Back on campus (Trousdale and Bloom) we met up with another friend, Chris, who was joining us for a luncheon, talked about the sighting we just saw, and… there was a huge sound and loud cheers and shouts of “It’s coming baaaaack!!!” and we looked up and the shuttle was doing a super-low pass over the campus approaching the Science Center from the North! It was remarkably dramatic, and I had no time to catch a good shot for you before it hid partly behind a tree. In the shot (at full wide angle, by the way) it has passed over Exposition and is just going over the Rose Garden and Science Center that is on the other side of the tree you can see.
That was spectacular!
-cvj
Pingback: Chasing Tail… « Asymptotia
Yes, I did see your excellent post when it went up earlier. Thanks for reminding me. About the cheering…I see what you mean, but somehow the cheering for me is more one of people enjoying seeing something that they might have never seen up close before, and whether it is being retired or not, it is pretty awesome to come that close to a spacecraft… and have it actually flown over you in a salute to the city. At least, I think that is part of what people are expressing. (I was also happy to see it because it is fantastic that it will be here in Southern California, and right across the street from where I work, and also a boost to the neighbourhood in terms of getting people more interested in coming to the museum cluster here, and using the nice new subway line to do so maybe…?)

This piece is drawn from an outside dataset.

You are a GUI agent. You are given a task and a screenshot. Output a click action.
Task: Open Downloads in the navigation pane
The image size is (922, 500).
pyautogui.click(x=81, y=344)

I’m a nauseatingly drink-the-koolaid sort of cheerleader for the region sometimes… 🙂
-cvj
Nice- I saw Discovery last month at the Udvar-Hazy in Virginia, pics on my blog if you want to check it out.
I confess though that the people cheering strike me a little as odd (though it’s happened loads on the other flyovers too). It’s putting an old racehorse out to pasture, not its replacement which doesn’t exist.